Now Joseph and all his brothers and all that generation died, but Israelites were fruitful and multiplied greatly and became exceedingly numerous so that the land was filled with them.
Then a new king, who did not know about Joseph, came to power in Egypt, “Look,” he said to his people, “the Israelites have become much too numerous for us. Come, we must deal shrewdly with them or they will become even more numerous and if war breaks out, will join our enemies, fight against us and leave the country.”
So, they put slaves masters over them to oppress them with forced labor, and they built Pithom and Rameses as store cities for Pharaoh. But the more they were oppressed, the more they multiplied and spread; so the Egyptian came to dread the Israelites and worked them ruthlessly. They made their lives bitter with hard labor in brick and mortar and with all kinds of work in the fields; in all their hard labor the Egyptians used them ruthlessly.
The king of Egypt said to the Hebrew midwives, whose names were Shiphrah and Puah, “When you help the Hebrew women in childbirth and observe them on the delivery stool, if it is a boy, kill him; but if it a girl, let her live.” The midwives, however, feared God and did not do what the king of Egypt had told them to do; they let the boys live. Then the king of Egypt summoned the midwives and asked them, “Why have you done this? Why have you let the boys live?”

» Given information:
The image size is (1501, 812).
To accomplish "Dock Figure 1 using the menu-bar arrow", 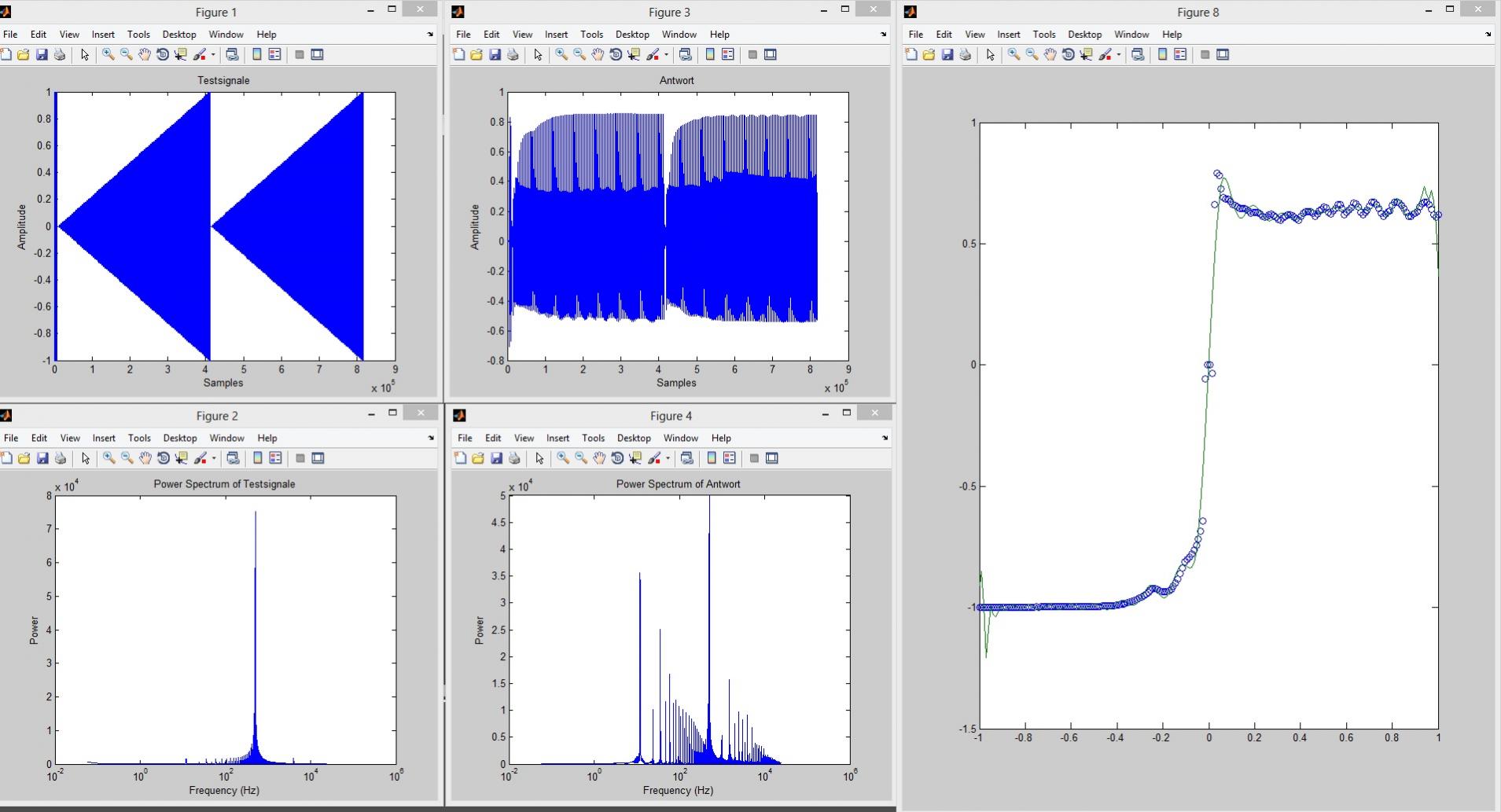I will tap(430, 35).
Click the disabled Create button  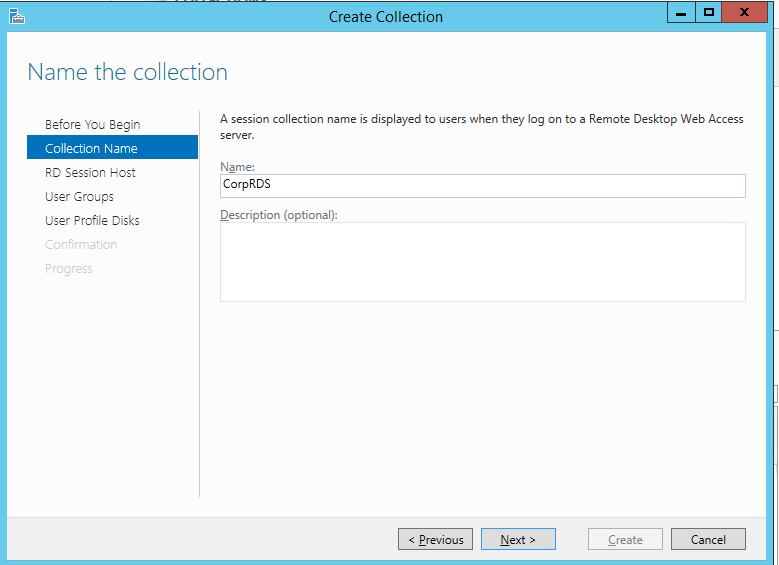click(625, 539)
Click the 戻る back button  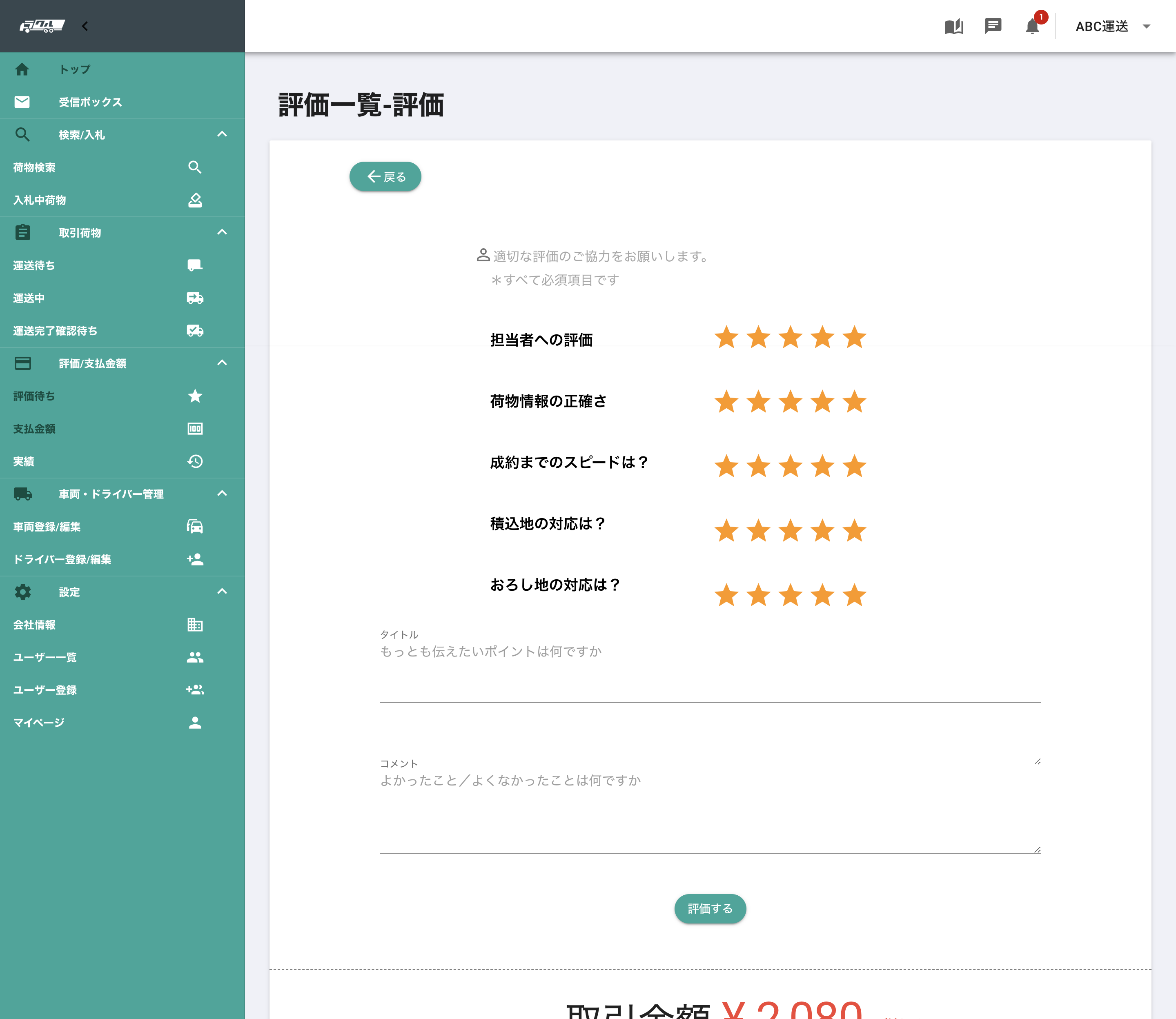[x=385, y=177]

» Direction 1:
Using the Exodus passage, explain why the new king of Egypt told his people they must deal shrewdly with the Israelites.
» Direction 2:
According to the Exodus passage, what were the names of the Hebrew midwives?
» Direction 3:
Decide whether each statement agrees with the Exodus passage. Answer yes or no, and quote the words from the passage that decide it.
(a) The Israelites built Pithom and Rameses as store cities for Pharaoh.
(b) Oppression reduced the number of Israelites.
(c) The midwives carried out the king's order to kill the boys.

» Complete output 1:
The king said the Israelites had become much too numerous and would grow even more numerous. He feared that if war broke out, they would join Egypt's enemies, fight against them and leave the country.

» Complete output 2:
Shiphrah and Puah.

» Complete output 3:
(a) Yes: "they built Pithom and Rameses as store cities for Pharaoh"
(b) No: "the more they were oppressed, the more they multiplied and spread"
(c) No: "did not do what the king of Egypt had told them to do; they let the boys live"